**Source:**
***
ComfyUI on SageMaker Processing Job

This project deploys AWS infrastructure for running ComfyUI workflows on SageMaker Processing Jobs. The solution provides a scalable, cost-effective way to run ComfyUI workflows in the cloud with automatic resource management.

Note: This runs ComfyUI in headless batch mode — no web UI is exposed. Workflows are submitted programmatically and results are written to S3.

Architecture Overview

The project consists of three main CDK stacks:

SecurityStack - IAM roles and security configurations
DataStack - S3 bucket for output storage
ComfyUiStack - SageMaker Processing Job with Lambda trigger

Key Components

SageMaker Processing Job: Runs ComfyUI on ml.g5.xlarge instances with GPU acceleration
Lambda Function: Manual trigger for processing job
S3 Bucket: Output storage for generated images
Docker Container: Custom CUDA-enabled container (see processing_job/ directory)
CDK Infrastructure: Automated deployment and resource management

Prerequisites

Python 3.13+
AWS CLI configured
Docker (for building container images)
AWS CDK v2
CDK bootstrapped in your target AWS account and region

Apple Silicon users: You may see a Docker platform mismatch warning during cdk deploy (building linux/amd64 on ARM). This is expected and harmless — the image builds correctly for the target SageMaker instances.

Setup

1. Environment Configuration

Create your environment file:

cp .env.example .env

Edit .env with your AWS account details:

AWS_ACCOUNT_ID=your-account-id
REGION=us-east-1

2. Install Dependencies

This project uses uv for dependency management:

# Install uv if you haven't already
curl -LsSf https://astral.sh/uv/install.sh | sh

# Create environment
uv venv --python 3.13

# Activate Environment
source .venv/bin/activate

# Install dependencies
uv sync

Alternatively, using pip:

pip install -r requirements.txt

3. CDK Bootstrap

Bootstrap CDK in your target AWS account and region (required for CDK deployments):

cdk bootstrap aws://YOUR-ACCOUNT-ID/YOUR-REGION

For example:

cdk bootstrap aws://123456789012/us-east-1

4. Service Quota Request

Request a service quota increase for ml.g5.xlarge in SageMaker processing jobs to at least 6 through the AWS console.

Configuration

The processing job configuration is defined in config/config.yaml:

Instance Type: ml.g5.xlarge (GPU-enabled)
Instance Count: 6 (for parallel image generation)
Volume Size: 125GB
Container: Custom ComfyUI Docker image

Parallelization Strategy

The default configuration uses 6 instances to generate images in parallel. Each instance runs an independent ComfyUI batch — with ContainerArguments: ["50"], each instance generates 50 images, producing 300 total images in ~18 minutes.
***
**Dataset content:**
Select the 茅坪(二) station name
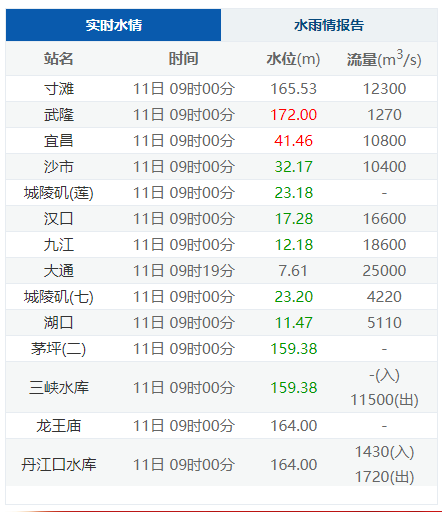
***
**Exercises:**
A: Decide whether each statement agrees with the ComfyUI project page, answering yes or no and quoting the deciding words: (i) the solution exposes a web UI for submitting workflows; (ii) Apple Silicon users can ignore the Docker platform mismatch warning shown during cdk deploy; (iii) the default configuration runs 4 instances in parallel.
B: Reproduce verbatim the part of the ComfyUI project page that opens with the words containing "Request a service" and closes with "parallel image generation)".
The listing above is material separate from the ComfyUI project page.

**Task solutions:**
A:
(i) No: "This runs ComfyUI in headless batch mode — no web UI is exposed."
(ii) Yes: "This is expected and harmless — the image builds correctly for the target SageMaker instances."
(iii) No: "The default configuration uses 6 instances to generate images in parallel."

B:
Request a service quota increase for ml.g5.xlarge in SageMaker processing jobs to at least 6 through the AWS console.

Configuration

The processing job configuration is defined in config/config.yaml:

Instance Type: ml.g5.xlarge (GPU-enabled)
Instance Count: 6 (for parallel image generation)